Ideato un polimero organico e biocompatibile per la prima retina artificiale. Senza l’aiuto di occhiali, microtelecamere o batterie, reagisce alla luce come le cellule dell’occhio e potrà ridare la vista a chi soffre di retinite pigmentosa e macula degenerativa
Ideato un polimero organico e biocompatibile per la prima retina artificiale. Senza l’aiuto di occhiali, microtelecamere o batterie, reagisce alla luce come le cellule dell’occhio e potrà ridare la vista a chi soffre di retinite pigmentosa e macula degenerativa
Non avrà bisogno di occhiali, microchip o computer e non assomiglierà affatto a ciò che si vede nei film di fantascienza: l’occhio bionico del prossimo futuro avrà, in tutto, un aspetto umano grazie a una retina artificiale che potrà correggere i deficit della vista senza trasformarci in aspiranti cyborg. La membrana, creata nel laboratorio dell’Istituto Italiano di Tecnologia (IIT) di Genova, è la prima al mondo costituita solo da materiale organico e, stando alle previsioni dei ricercatori, tra qualche anno potrà essere usata come protesi per ripristinare una funzionalità visiva completa in chi soffre di macula degenerativa o retinite pigmentosa.

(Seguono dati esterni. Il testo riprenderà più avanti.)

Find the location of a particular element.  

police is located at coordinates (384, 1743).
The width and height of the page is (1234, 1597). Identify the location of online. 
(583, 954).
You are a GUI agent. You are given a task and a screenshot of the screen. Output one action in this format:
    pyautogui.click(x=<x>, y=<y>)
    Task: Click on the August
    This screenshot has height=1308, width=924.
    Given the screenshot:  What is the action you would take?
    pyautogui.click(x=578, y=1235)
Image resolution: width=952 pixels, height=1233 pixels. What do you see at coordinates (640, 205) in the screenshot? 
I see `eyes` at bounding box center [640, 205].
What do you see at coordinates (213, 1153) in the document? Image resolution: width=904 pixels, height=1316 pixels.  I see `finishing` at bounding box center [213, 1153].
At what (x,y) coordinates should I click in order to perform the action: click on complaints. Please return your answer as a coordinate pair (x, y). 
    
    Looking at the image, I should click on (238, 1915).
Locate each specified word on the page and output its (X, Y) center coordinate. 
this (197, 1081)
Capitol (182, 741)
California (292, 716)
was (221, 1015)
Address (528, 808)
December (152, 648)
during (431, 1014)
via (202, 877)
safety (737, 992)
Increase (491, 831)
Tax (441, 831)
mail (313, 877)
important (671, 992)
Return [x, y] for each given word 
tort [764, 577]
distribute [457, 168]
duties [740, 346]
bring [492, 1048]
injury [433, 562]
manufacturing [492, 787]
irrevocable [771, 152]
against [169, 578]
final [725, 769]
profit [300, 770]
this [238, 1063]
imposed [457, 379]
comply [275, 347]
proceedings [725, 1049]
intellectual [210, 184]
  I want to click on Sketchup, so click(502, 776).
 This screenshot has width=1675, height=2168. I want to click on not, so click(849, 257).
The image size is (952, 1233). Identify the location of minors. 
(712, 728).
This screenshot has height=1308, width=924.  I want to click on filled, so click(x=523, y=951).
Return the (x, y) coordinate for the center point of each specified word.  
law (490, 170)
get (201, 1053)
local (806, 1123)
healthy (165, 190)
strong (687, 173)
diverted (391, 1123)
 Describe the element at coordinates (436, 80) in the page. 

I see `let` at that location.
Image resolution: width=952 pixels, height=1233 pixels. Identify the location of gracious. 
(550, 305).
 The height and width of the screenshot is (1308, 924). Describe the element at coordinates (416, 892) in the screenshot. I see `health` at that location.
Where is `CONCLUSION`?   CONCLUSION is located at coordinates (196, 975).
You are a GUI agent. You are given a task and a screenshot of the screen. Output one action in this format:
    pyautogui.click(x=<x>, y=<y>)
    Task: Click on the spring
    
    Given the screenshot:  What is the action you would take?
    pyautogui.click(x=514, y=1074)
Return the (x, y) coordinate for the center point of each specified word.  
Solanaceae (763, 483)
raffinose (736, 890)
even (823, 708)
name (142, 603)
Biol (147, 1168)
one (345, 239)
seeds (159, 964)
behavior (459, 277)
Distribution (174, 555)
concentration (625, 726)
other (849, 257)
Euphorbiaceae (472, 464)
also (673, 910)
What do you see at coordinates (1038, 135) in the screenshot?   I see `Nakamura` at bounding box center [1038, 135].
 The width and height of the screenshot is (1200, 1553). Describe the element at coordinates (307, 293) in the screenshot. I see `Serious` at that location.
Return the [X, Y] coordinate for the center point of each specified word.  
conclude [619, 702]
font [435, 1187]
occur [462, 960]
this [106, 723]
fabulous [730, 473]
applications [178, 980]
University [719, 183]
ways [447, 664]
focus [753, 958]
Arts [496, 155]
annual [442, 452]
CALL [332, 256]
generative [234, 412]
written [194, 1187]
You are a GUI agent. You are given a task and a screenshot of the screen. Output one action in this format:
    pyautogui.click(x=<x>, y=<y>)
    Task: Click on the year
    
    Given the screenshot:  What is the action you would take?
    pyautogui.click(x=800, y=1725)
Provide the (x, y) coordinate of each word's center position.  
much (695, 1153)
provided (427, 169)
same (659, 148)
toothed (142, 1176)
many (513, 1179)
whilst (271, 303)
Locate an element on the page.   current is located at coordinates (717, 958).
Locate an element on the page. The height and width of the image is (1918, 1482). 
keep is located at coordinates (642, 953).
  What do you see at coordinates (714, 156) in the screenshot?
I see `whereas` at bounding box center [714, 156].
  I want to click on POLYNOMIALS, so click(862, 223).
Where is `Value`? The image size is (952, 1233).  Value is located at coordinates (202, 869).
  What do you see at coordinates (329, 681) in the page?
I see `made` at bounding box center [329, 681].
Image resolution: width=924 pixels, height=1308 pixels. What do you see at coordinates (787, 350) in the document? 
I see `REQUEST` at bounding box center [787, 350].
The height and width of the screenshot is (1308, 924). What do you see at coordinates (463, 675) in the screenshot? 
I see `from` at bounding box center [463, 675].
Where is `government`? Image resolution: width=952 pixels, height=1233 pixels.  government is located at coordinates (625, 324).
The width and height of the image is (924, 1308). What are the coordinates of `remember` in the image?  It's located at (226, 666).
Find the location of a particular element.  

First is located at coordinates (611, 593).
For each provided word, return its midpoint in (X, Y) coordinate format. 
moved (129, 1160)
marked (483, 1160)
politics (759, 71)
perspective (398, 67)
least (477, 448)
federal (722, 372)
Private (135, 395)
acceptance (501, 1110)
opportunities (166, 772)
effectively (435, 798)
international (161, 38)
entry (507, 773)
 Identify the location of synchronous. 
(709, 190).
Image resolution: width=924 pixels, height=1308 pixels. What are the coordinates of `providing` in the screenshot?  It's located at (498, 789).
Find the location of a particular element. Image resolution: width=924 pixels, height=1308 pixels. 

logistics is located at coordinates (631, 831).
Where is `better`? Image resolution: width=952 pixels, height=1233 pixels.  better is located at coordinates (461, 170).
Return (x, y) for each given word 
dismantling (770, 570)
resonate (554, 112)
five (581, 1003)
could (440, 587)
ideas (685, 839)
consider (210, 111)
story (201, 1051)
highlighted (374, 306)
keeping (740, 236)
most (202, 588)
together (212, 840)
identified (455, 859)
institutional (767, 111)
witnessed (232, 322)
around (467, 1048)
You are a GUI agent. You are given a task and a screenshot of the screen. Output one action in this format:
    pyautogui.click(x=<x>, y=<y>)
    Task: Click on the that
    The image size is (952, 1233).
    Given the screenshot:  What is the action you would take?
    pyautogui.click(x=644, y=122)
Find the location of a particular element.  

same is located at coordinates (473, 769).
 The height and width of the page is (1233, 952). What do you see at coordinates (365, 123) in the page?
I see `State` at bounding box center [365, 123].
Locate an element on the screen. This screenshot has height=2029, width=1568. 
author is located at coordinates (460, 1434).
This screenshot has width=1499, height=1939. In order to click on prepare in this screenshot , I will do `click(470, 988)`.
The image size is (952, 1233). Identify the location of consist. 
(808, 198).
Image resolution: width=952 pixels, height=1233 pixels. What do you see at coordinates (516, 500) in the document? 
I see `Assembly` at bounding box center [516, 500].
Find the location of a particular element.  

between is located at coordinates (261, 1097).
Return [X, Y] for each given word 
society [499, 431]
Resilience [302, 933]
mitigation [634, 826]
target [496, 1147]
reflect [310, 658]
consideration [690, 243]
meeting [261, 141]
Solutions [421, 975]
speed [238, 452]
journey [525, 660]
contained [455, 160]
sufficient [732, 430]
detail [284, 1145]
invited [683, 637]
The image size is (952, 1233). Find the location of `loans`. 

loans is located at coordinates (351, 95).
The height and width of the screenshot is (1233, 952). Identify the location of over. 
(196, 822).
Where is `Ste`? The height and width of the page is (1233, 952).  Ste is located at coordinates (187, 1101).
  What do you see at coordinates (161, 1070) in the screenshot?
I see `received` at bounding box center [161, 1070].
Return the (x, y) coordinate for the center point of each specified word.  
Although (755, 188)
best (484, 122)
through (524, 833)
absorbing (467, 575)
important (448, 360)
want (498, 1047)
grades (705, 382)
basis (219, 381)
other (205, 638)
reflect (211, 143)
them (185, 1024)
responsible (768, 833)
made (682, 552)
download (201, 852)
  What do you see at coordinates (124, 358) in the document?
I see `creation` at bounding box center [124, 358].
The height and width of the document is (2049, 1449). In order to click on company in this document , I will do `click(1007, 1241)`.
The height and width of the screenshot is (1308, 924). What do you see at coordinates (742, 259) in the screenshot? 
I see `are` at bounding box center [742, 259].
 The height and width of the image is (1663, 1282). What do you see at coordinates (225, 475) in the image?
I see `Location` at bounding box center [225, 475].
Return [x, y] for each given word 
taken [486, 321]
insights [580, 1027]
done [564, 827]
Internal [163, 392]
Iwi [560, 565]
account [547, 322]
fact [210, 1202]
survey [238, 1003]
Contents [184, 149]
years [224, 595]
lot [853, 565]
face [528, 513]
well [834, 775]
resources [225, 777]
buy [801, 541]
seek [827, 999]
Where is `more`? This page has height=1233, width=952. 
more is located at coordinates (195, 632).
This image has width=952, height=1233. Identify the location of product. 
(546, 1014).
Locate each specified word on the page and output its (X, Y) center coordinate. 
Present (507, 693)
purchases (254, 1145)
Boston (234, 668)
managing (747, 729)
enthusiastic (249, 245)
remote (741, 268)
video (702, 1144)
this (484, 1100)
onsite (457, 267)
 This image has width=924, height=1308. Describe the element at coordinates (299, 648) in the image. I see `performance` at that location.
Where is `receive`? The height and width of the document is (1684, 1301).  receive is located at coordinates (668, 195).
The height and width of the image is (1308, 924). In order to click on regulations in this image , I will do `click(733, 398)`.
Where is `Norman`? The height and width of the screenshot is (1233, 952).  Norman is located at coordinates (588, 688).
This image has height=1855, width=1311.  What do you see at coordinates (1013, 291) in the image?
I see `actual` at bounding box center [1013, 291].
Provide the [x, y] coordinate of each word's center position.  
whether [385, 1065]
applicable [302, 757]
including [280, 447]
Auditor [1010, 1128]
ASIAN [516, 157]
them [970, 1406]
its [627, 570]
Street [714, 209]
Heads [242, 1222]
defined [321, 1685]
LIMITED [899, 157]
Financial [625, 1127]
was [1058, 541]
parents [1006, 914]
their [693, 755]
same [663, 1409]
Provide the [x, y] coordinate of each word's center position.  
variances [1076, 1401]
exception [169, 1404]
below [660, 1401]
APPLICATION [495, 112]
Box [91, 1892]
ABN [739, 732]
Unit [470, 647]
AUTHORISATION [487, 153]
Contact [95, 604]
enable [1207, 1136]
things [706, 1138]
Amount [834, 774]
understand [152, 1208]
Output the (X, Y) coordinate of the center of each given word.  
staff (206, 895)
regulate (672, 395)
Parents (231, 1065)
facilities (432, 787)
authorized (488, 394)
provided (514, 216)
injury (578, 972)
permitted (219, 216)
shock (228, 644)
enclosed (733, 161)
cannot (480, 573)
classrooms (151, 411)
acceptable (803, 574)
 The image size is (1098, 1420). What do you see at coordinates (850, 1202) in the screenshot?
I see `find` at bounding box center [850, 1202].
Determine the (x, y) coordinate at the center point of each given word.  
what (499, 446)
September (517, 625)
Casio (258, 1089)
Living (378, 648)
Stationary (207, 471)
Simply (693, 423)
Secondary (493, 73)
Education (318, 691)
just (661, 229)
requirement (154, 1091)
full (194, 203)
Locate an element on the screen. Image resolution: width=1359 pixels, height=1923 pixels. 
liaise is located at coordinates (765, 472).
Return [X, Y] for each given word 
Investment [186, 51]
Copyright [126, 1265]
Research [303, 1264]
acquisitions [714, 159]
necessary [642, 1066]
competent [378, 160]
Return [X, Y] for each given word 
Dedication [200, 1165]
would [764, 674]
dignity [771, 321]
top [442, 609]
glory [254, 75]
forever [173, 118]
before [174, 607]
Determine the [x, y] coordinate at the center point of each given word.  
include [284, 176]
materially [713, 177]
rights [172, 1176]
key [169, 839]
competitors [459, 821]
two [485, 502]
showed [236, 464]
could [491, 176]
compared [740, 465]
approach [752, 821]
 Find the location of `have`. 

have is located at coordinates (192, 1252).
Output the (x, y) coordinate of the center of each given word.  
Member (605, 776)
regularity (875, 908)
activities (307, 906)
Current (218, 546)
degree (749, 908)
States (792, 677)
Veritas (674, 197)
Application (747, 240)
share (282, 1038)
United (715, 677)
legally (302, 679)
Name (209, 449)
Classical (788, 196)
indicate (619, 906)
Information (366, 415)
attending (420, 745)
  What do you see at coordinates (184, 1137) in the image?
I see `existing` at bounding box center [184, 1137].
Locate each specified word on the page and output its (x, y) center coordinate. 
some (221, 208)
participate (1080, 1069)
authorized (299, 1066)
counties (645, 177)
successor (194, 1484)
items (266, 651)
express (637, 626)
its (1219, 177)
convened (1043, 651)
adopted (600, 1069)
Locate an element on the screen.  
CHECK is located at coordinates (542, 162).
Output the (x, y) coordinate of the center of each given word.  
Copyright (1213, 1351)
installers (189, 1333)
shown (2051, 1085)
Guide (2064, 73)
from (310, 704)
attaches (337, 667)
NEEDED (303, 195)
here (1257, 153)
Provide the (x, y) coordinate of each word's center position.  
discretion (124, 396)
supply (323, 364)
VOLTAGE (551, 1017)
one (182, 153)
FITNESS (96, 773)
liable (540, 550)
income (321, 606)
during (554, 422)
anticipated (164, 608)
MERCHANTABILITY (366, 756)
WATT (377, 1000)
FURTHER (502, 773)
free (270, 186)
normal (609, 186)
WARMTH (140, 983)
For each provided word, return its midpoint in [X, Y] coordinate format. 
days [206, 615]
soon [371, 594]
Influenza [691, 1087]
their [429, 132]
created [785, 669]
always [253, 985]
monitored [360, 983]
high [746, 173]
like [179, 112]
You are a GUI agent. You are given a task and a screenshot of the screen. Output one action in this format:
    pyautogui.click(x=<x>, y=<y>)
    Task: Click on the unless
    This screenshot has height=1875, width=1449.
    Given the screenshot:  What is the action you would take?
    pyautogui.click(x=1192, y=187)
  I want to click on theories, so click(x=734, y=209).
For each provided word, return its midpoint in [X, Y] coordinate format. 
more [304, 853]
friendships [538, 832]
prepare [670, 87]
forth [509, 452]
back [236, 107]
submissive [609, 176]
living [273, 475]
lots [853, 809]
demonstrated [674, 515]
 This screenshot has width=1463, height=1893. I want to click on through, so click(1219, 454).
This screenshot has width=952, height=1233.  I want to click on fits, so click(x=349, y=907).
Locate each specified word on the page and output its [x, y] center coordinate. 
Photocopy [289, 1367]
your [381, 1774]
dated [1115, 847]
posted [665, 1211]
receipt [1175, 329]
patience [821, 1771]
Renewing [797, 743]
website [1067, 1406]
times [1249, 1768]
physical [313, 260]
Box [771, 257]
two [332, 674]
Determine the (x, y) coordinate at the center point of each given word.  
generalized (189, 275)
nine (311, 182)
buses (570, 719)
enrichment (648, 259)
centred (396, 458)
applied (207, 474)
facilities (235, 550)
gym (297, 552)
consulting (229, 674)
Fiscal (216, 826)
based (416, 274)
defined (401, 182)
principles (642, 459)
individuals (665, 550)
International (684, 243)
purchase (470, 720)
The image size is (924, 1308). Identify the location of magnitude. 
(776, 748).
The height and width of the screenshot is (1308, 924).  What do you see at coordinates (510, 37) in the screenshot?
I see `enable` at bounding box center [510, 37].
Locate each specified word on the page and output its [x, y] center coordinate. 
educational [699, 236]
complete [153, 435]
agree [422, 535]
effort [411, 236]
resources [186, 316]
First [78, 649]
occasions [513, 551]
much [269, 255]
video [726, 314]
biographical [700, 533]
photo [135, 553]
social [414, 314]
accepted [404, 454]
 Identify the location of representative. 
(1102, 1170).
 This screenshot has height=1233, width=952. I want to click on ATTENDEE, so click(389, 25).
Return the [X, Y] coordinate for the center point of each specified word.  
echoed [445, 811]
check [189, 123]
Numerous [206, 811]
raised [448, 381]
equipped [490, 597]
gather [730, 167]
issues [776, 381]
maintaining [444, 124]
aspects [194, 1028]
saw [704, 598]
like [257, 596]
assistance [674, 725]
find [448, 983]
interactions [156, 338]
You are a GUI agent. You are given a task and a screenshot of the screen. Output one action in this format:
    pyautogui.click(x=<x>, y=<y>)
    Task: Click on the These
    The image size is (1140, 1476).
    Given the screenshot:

SIMILE ALL’OCCHIO - La retina artificiale, presentata sulla rivista Nature Photonics, ha dimostrato prestazioni simili a quelle della retina umana perchè è capace di mimare l’azione dei coni e dei bastoncelli, le cellule deputate alla cattura della luce e che trasmettono le informazioni visive al cervello per formare immagini, forme e colori. Non servono cavi nè batterie esterne per stimolare la retina artificiale, basta la luce. «Si basa su un sistema fotovoltaico interno, delle celle di carbonio, in grado di convertire la luce in elettricità proprio come fanno i fotorecettori nell’occhio», spiega Fabio Benfenati dell’IIT che conduce lo studio con il gruppo di Guglielmo Lanzani del Centro per le nanoscienze e tecnologie dell’IIT al Politecnico di Milano. In alcune malattie degenerative dell’occhio i fotorecettori non reagiscono più alla luce e creano così un buco buio nell’immagine percepita. Come in un puzzle, più cellule sono danneggiate dalla malattia e più numerosi sono i tasselli che mancano per formare un’immagine. La membrana artificiale funzionerebbe da riempitivo di questi tasselli mancanti e, posta sotto alla retina danneggiata, aiuterebbe invece a completare nel cervello l’immagine integra. I ricercatori stanno ora testando il polimero su modello animale e si dovranno attendere almeno 4-5 anni prima che possa essere impiantato nell’uomo.
PROTESI RETINICHE - Più invasive, e più da cyborg, sono invece le protesi retiniche già disponibili che sfruttano però semiconduttori inorganici come il silicio, cioè dei microchip. In Italia sono solo 8 i pazienti che si sono sottoposti, al programma sperimentale avviato presso l’Azienda Ospedaliero-Universitaria Pisana, dell’impianto di un dispositivo artificiale. Si tratta di occhiali a lenti scure dotati di una microtelecamera che cattura e invia le immagini a un computer portatile, grande come uno smatphone e indossato dal paziente. Dal minicomputer le infomazioni sono elaborate e poi trasmesse, tramite comunicazione wirless, a un microchip impiantato sulla retina, e da lì stimolano i neuroni che le trasferiscono al cervello. «Al momento possono sottoporsi all’intervento solo pazienti completamente ciechi che hanno sviluppato la forma più severa di retinite pigmentosa. Per il 2016 è prevista una protesi con 240 elettrodi, cioè una densità quattro volte migliore di quella che impiantiamo oggi e questo permetterà quindi di estendere il campo di applicazione anche a pazienti che hanno una vista migliore», spiega Stanislao Rizzo, direttore del reparto che coordina questi interventi. Con questo tipo di protesi i pazienti che hanno perso la vista tornano a riconoscere sagome e ombre.
OLTRE I LIMITI - Le attuali protesi retiniche possono resituire la vista, con immagini poco dettagliate, solo a chi è cieco, e sono invece poco sensibili a deficit meno gravi. Sono molte le malattie dell’occhio che colpiscono coni e bastoncelli, ma nella maggior parte dei casi portano a ipovisione, cioè la tipica vista a macchie e non traggono alcun miglioramento da una protesi. L’evoluzione dell’occhio artificiale, che sia di metallo o di tessuto quasi umano, va nella direzione di curare un maggior numero di casi e patologie. Conclude Benfenati: « La retina artificiale sembra avere una buona sensibilità alla luce diurna. Inoltre, essendo di materiale organico potrebbe essere meglio tollerata all’interno dell’occhio, con meno rischi di infiammazione, perchè meno rigida di un microchip».